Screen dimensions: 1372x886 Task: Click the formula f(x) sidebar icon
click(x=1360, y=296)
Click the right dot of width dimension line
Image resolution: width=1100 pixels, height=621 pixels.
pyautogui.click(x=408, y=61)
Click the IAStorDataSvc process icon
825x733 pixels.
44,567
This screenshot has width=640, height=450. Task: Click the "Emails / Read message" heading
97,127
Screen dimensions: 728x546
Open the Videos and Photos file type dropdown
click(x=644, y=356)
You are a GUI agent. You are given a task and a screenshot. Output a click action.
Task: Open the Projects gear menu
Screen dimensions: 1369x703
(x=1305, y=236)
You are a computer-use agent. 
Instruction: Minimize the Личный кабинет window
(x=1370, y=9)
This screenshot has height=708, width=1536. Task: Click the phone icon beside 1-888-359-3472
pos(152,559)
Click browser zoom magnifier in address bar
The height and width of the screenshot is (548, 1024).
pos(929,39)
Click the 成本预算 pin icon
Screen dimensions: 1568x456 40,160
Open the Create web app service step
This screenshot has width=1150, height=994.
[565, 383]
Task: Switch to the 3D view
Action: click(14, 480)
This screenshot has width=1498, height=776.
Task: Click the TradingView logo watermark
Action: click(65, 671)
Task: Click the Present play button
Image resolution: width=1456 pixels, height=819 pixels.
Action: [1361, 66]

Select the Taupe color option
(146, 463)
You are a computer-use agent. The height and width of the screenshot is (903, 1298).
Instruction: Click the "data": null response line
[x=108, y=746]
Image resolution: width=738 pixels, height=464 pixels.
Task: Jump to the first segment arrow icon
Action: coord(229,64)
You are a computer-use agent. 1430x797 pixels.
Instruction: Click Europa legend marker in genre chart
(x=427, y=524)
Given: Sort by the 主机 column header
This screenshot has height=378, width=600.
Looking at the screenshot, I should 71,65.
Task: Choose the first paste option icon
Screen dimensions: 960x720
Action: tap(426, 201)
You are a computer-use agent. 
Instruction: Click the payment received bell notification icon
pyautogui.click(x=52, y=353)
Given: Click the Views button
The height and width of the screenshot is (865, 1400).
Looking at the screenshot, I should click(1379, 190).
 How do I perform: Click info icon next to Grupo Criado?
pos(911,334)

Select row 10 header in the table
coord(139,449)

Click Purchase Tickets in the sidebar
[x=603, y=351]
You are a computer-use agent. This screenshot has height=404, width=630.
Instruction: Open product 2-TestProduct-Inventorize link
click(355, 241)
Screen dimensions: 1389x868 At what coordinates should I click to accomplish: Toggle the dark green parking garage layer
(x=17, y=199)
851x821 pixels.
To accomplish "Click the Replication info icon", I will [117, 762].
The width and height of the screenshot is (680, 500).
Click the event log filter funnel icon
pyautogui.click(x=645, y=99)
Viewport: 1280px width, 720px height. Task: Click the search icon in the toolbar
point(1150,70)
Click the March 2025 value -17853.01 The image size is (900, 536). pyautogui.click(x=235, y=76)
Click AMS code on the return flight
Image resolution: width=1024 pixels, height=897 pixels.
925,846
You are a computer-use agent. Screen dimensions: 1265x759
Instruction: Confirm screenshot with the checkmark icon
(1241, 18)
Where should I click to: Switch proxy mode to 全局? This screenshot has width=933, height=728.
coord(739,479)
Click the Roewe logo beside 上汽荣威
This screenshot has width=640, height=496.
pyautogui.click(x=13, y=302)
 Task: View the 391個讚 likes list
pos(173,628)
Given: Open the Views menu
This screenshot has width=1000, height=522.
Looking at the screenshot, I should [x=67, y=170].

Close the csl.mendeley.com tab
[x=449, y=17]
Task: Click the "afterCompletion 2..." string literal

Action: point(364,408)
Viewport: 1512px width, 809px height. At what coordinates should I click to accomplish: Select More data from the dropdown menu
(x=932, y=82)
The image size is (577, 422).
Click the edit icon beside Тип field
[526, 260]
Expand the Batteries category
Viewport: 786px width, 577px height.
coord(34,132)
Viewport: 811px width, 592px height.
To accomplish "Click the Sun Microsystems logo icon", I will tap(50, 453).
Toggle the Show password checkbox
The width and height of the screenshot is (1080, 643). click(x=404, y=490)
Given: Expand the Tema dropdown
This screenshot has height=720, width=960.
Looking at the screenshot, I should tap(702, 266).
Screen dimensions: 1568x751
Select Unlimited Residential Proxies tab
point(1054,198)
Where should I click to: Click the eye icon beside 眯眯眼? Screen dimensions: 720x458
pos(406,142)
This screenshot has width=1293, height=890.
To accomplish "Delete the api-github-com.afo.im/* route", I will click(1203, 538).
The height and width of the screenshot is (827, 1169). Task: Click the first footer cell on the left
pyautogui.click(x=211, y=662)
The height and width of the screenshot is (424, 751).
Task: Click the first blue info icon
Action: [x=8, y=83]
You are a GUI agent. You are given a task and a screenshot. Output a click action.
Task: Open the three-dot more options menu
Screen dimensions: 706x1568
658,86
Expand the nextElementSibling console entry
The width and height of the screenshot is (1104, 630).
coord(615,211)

--------

> **TASK**
Write the records out again with every "computer-use agent" swapped for "desktop automation agent", leaving everything else the same.

> **ANSWER FOR THE TASK**
Screen dimensions: 1372x886 Task: Click the formula f(x) sidebar icon
click(x=1360, y=296)
Click the right dot of width dimension line
Image resolution: width=1100 pixels, height=621 pixels.
pyautogui.click(x=408, y=61)
Click the IAStorDataSvc process icon
825x733 pixels.
44,567
This screenshot has width=640, height=450. Task: Click the "Emails / Read message" heading
97,127
Screen dimensions: 728x546
Open the Videos and Photos file type dropdown
click(x=644, y=356)
You are a GUI agent. You are given a task and a screenshot. Output a click action.
Task: Open the Projects gear menu
Screen dimensions: 1369x703
(x=1305, y=236)
You are a desktop automation agent. 
Instruction: Minimize the Личный кабинет window
(x=1370, y=9)
This screenshot has height=708, width=1536. Task: Click the phone icon beside 1-888-359-3472
pos(152,559)
Click browser zoom magnifier in address bar
The height and width of the screenshot is (548, 1024).
pos(929,39)
Click the 成本预算 pin icon
Screen dimensions: 1568x456 40,160
Open the Create web app service step
This screenshot has width=1150, height=994.
[565, 383]
Task: Switch to the 3D view
Action: click(14, 480)
This screenshot has width=1498, height=776.
Task: Click the TradingView logo watermark
Action: click(65, 671)
Task: Click the Present play button
Image resolution: width=1456 pixels, height=819 pixels.
Action: [1361, 66]

Select the Taupe color option
(146, 463)
You are a desktop automation agent. The height and width of the screenshot is (903, 1298).
Instruction: Click the "data": null response line
[x=108, y=746]
Image resolution: width=738 pixels, height=464 pixels.
Task: Jump to the first segment arrow icon
Action: coord(229,64)
You are a desktop automation agent. 1430x797 pixels.
Instruction: Click Europa legend marker in genre chart
(x=427, y=524)
Given: Sort by the 主机 column header
This screenshot has height=378, width=600.
Looking at the screenshot, I should 71,65.
Task: Choose the first paste option icon
Screen dimensions: 960x720
Action: tap(426, 201)
You are a desktop automation agent. 
Instruction: Click the payment received bell notification icon
pyautogui.click(x=52, y=353)
Given: Click the Views button
The height and width of the screenshot is (865, 1400).
Looking at the screenshot, I should click(1379, 190).
 How do I perform: Click info icon next to Grupo Criado?
pos(911,334)

Select row 10 header in the table
coord(139,449)

Click Purchase Tickets in the sidebar
[x=603, y=351]
You are a desktop automation agent. This screenshot has height=404, width=630.
Instruction: Open product 2-TestProduct-Inventorize link
click(355, 241)
Screen dimensions: 1389x868 At what coordinates should I click to accomplish: Toggle the dark green parking garage layer
(x=17, y=199)
851x821 pixels.
To accomplish "Click the Replication info icon", I will [117, 762].
The width and height of the screenshot is (680, 500).
Click the event log filter funnel icon
pyautogui.click(x=645, y=99)
Viewport: 1280px width, 720px height. Task: Click the search icon in the toolbar
point(1150,70)
Click the March 2025 value -17853.01 The image size is (900, 536). pyautogui.click(x=235, y=76)
Click AMS code on the return flight
Image resolution: width=1024 pixels, height=897 pixels.
925,846
You are a desktop automation agent. Screen dimensions: 1265x759
Instruction: Confirm screenshot with the checkmark icon
(1241, 18)
Where should I click to: Switch proxy mode to 全局? This screenshot has width=933, height=728.
coord(739,479)
Click the Roewe logo beside 上汽荣威
This screenshot has width=640, height=496.
pyautogui.click(x=13, y=302)
 Task: View the 391個讚 likes list
pos(173,628)
Given: Open the Views menu
This screenshot has width=1000, height=522.
Looking at the screenshot, I should [x=67, y=170].

Close the csl.mendeley.com tab
[x=449, y=17]
Task: Click the "afterCompletion 2..." string literal

Action: point(364,408)
Viewport: 1512px width, 809px height. At what coordinates should I click to accomplish: Select More data from the dropdown menu
(x=932, y=82)
The image size is (577, 422).
Click the edit icon beside Тип field
[526, 260]
Expand the Batteries category
Viewport: 786px width, 577px height.
coord(34,132)
Viewport: 811px width, 592px height.
To accomplish "Click the Sun Microsystems logo icon", I will tap(50, 453).
Toggle the Show password checkbox
The width and height of the screenshot is (1080, 643). click(x=404, y=490)
Given: Expand the Tema dropdown
This screenshot has height=720, width=960.
Looking at the screenshot, I should tap(702, 266).
Screen dimensions: 1568x751
Select Unlimited Residential Proxies tab
point(1054,198)
Where should I click to: Click the eye icon beside 眯眯眼? Screen dimensions: 720x458
pos(406,142)
This screenshot has width=1293, height=890.
To accomplish "Delete the api-github-com.afo.im/* route", I will click(1203, 538).
The height and width of the screenshot is (827, 1169). Task: Click the first footer cell on the left
pyautogui.click(x=211, y=662)
The height and width of the screenshot is (424, 751).
Task: Click the first blue info icon
Action: [x=8, y=83]
You are a GUI agent. You are given a task and a screenshot. Output a click action.
Task: Open the three-dot more options menu
Screen dimensions: 706x1568
658,86
Expand the nextElementSibling console entry
The width and height of the screenshot is (1104, 630).
coord(615,211)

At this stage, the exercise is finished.